Elizabeth, alert to the joyful movement of her child, pronounces Mary, “the mother of my Lord,” which confirms for Mary the angelic announcement about the identity of her child and, therefore, her role in God’s plan of salvation, leading Mary to proclaim,(2) “My soul magnifies the Lord, and my spirit rejoices in God my Savior!”, singing of God who will grant mercy to those who revere a higher power than human will, scatter the proud who trust in their own wisdom, lift up the lowly oppressed by worldly principalities, fill the hungry banished from the tables of the world’s banquet feast of plenty, send the selfish, callous rich away empty. In other words, God will rewrite, re-right the created order gone wrong in the hubristic hands of humanity.
Then in response to a decree of Emperor Augustus for a population census, Mary and Joseph journey to Bethlehem. There, Jesus is born. Shepherds come paying homage, telling a fantastical tale of the appearance of angels testifying to the birth of the Messiah. Mary treasures and ponders their words in her heart.(3)
Then, according to custom, Mary and Joseph present Jesus in the Temple. The elderly Simeon, clinging to a God-given promise that he will not die before he sees the Messiah, takes Jesus into his arms, praising God, “Lord, now your servant can depart in peace, for my eyes have seen your salvation” and prophesies that Mary will suffer because of the life and death of her son.(4)
Doubtless, Mary shared this sanctified trail of stories with her son.
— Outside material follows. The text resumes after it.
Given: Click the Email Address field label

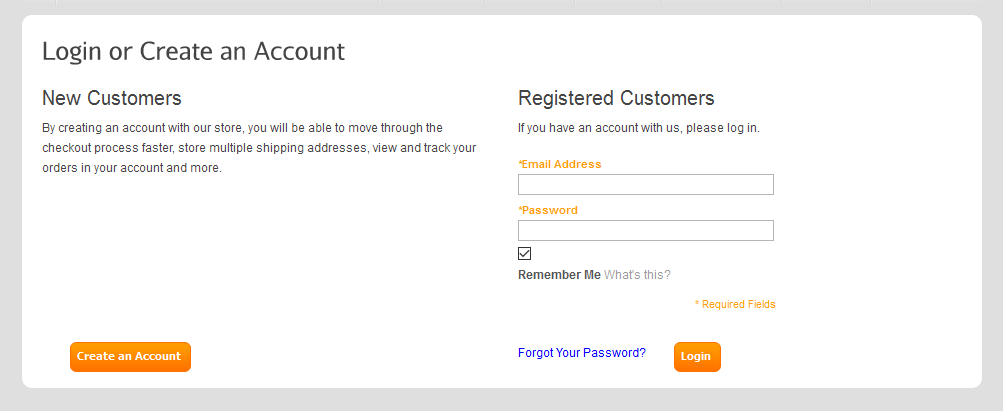Looking at the screenshot, I should (561, 164).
Stories about her son. Even more, stories about God. About the power of God. About how God uses power to right all wrong. About how God will use her son.
Jesus, embracing the lessons his mother had embraced and the life, his life she had embodied in her womb, inaugurates his ministry. He enters his hometown synagogue and receives the scroll of Isaiah. No wonder, given his tutelage at his mother’s knee, that he searched for the passage that speaks of the role of God’s servant: “The Spirit of the Lord is upon me…anointing me to bring good news to the poor…to the captives…to the blind…(to) the oppressed…to proclaim the year of the Lord’s favor” of God’s liberation and restoration of all whom the world has mistreated and disregarded.
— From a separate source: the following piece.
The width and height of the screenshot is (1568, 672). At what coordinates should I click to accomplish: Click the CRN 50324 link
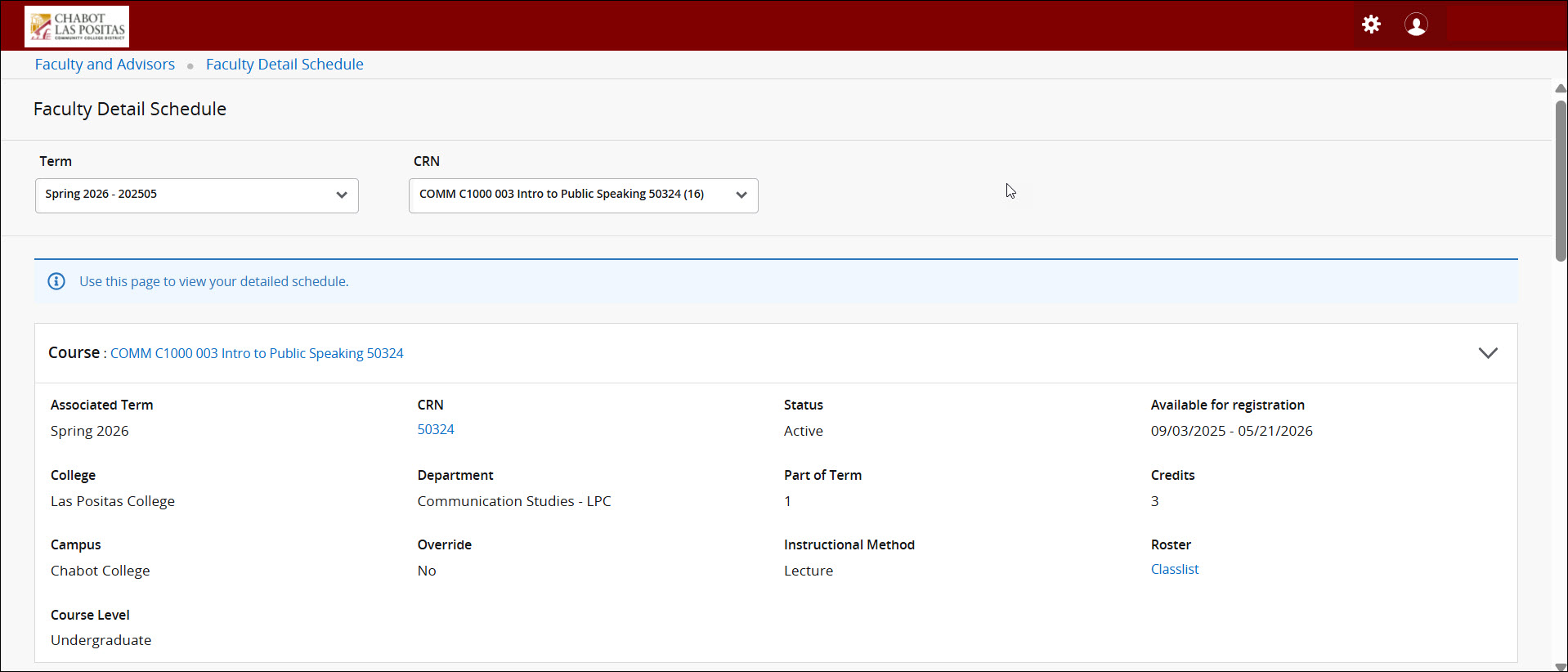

Jesus then interprets, explains the scripture: “Today, this prophecy, the promise in me, in my ministry of teaching and preaching, healing and reaching out to the least, the last, and the lost, is fulfilled.”
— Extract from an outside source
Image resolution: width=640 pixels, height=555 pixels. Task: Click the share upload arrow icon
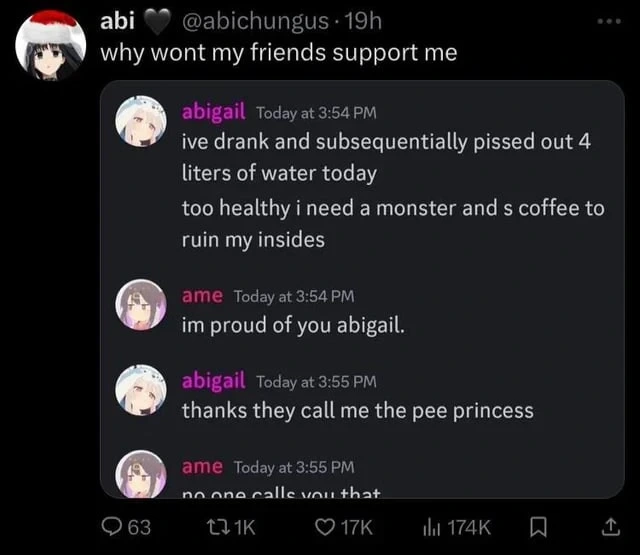(611, 527)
This is the epiphany, the revelation of God in Jesus. And we, his followers, in our time, are inheritors of his legacy. Mary’s sanctified trail of stories that became Jesus’ sanctified trail of stories is our story. Therefore, our ministry, as individuals and as a community, is to proclaim the good news, to do nothing less than right the wrongs of the world, for in us this scripture continues to be fulfilled.
(1) Luke 1.26-38
(2) Luke 1.46-55
(3) Luke 2.1-19
(4) Luke 2.22-35
The Annunciation (1892), Arthur Hacker (1858-1919)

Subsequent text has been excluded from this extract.